= Beginning of Section =

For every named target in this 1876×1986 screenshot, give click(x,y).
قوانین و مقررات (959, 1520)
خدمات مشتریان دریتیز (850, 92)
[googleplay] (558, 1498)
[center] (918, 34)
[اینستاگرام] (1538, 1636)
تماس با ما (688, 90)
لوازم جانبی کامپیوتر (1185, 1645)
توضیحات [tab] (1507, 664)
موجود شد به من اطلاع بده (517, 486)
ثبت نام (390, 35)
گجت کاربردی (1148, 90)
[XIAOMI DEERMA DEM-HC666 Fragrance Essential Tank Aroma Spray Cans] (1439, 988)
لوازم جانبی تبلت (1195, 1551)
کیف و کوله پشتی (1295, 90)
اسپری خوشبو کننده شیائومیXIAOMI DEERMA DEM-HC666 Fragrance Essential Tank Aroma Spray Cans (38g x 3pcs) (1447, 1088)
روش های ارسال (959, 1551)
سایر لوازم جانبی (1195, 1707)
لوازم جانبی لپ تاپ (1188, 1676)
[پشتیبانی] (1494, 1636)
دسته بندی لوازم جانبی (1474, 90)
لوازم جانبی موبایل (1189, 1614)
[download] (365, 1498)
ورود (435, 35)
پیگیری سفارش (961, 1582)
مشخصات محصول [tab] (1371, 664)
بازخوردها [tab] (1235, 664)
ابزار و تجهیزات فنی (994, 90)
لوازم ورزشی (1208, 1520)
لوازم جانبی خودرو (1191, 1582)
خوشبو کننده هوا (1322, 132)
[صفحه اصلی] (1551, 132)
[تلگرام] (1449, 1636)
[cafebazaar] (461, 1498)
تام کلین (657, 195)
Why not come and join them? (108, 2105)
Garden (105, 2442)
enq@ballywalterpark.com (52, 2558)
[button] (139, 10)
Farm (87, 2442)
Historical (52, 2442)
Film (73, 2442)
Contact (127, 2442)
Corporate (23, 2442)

= End of Section =

* Activity:
Which lines of the data hold the string "DEERMA"? Return each of them.

* Result of the exercise:
[XIAOMI DEERMA DEM-HC666 Fragrance Essential Tank Aroma Spray Cans] (1439, 988)
اسپری خوشبو کننده شیائومیXIAOMI DEERMA DEM-HC666 Fragrance Essential Tank Aroma Spray Cans (38g x 3pcs) (1447, 1088)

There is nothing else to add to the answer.